• Exercise instructions: Please take the entries below from the first line through the line containing "Task: Disable Reset after Connect option" and repeat them exactly, leaving out everything after.

• Dataset records:

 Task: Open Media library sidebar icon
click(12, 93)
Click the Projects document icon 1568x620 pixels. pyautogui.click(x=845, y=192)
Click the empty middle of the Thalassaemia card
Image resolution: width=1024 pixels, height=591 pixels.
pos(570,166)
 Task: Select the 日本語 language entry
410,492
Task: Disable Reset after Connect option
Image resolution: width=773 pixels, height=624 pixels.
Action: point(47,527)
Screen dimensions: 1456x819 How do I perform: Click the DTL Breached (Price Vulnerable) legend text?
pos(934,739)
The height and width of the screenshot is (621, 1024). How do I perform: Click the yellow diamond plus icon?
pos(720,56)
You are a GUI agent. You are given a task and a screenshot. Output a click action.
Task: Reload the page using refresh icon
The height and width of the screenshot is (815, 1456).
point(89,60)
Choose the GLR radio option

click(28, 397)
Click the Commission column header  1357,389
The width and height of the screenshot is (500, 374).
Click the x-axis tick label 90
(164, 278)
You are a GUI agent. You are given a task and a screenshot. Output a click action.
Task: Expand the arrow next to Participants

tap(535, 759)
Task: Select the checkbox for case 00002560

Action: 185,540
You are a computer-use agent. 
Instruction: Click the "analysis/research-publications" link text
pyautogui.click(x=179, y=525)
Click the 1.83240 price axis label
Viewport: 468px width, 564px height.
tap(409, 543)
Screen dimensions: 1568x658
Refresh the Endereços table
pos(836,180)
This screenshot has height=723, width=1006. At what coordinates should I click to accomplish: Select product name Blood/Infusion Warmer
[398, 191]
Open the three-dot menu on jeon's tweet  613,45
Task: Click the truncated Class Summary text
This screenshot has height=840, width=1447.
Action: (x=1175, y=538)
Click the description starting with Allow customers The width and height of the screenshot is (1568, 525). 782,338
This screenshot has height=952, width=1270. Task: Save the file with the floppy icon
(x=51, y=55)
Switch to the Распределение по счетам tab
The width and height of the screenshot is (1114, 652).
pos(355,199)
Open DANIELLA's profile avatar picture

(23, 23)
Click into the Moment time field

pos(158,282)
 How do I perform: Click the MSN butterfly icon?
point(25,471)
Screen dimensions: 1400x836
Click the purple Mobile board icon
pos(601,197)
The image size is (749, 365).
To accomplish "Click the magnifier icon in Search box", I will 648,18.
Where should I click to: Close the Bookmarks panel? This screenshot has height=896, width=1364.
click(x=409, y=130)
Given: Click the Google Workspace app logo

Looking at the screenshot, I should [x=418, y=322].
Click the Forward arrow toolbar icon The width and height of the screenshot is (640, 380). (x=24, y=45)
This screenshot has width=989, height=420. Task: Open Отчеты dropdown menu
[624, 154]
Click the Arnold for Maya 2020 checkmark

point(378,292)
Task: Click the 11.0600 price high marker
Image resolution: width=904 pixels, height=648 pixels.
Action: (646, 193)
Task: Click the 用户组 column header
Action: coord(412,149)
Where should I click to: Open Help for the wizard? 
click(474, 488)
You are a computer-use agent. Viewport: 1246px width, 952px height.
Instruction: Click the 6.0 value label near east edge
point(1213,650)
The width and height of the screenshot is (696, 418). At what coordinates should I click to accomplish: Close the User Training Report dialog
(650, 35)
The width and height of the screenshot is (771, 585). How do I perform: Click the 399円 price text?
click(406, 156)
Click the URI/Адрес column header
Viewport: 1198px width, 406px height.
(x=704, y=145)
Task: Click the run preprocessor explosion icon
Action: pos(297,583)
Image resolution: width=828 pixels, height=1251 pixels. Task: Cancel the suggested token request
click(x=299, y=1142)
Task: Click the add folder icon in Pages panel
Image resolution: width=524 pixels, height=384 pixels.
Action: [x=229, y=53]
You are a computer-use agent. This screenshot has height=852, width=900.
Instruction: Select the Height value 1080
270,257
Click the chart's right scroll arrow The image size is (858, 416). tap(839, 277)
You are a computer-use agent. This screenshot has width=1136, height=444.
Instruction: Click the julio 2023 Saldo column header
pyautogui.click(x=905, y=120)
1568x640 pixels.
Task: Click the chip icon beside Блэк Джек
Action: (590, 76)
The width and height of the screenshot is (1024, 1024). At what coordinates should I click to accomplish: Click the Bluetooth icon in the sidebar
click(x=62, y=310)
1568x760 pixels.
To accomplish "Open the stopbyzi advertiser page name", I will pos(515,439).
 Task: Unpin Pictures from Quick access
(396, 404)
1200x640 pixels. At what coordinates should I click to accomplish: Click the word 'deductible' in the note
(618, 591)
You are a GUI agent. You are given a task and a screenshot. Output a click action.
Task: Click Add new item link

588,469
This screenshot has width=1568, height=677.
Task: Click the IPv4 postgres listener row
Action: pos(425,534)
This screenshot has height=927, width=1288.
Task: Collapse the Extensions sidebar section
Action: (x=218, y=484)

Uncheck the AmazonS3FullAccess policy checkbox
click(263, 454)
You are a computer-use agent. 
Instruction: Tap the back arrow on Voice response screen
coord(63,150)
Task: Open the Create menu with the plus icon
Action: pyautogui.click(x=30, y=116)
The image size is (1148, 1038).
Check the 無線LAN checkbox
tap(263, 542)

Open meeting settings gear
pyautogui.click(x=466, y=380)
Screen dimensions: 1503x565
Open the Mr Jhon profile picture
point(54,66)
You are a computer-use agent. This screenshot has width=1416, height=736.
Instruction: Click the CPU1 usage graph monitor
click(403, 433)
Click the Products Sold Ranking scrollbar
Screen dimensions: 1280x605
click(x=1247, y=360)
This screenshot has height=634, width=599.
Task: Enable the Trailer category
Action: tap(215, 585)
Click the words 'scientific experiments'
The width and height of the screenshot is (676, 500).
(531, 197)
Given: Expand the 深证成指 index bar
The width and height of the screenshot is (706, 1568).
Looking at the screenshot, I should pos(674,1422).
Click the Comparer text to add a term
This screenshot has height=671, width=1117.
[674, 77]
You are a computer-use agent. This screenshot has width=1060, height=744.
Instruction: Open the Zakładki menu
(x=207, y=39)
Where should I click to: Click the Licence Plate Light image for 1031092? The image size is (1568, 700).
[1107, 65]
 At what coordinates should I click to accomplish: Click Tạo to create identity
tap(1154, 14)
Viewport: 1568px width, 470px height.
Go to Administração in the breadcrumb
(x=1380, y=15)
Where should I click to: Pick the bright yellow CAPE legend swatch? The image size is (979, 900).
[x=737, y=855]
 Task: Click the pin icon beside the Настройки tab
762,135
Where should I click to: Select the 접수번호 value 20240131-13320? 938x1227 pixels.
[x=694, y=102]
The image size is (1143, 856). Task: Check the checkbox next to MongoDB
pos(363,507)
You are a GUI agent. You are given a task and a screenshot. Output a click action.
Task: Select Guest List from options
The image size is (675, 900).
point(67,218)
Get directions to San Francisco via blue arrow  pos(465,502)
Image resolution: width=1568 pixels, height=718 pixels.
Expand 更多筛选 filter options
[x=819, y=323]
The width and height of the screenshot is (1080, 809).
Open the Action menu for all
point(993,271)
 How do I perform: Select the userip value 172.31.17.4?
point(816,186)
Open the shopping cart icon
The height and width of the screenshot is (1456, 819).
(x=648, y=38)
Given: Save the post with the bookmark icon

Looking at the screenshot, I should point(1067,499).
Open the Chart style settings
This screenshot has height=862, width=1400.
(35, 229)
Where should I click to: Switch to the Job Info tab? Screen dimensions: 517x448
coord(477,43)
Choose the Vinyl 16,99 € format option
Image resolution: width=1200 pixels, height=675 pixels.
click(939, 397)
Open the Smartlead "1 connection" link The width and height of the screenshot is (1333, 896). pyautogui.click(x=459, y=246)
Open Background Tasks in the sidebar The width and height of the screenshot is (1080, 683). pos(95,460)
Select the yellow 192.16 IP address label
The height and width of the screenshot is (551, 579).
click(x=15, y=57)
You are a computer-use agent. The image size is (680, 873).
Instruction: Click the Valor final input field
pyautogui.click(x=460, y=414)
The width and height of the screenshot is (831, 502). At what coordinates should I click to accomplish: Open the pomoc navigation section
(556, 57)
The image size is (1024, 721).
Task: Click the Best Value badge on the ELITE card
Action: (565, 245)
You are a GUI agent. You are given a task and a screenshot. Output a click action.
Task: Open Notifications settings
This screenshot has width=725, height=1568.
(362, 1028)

• Solution:
 Task: Open Media library sidebar icon
click(12, 93)
Click the Projects document icon 1568x620 pixels. pyautogui.click(x=845, y=192)
Click the empty middle of the Thalassaemia card
Image resolution: width=1024 pixels, height=591 pixels.
pos(570,166)
 Task: Select the 日本語 language entry
410,492
Task: Disable Reset after Connect option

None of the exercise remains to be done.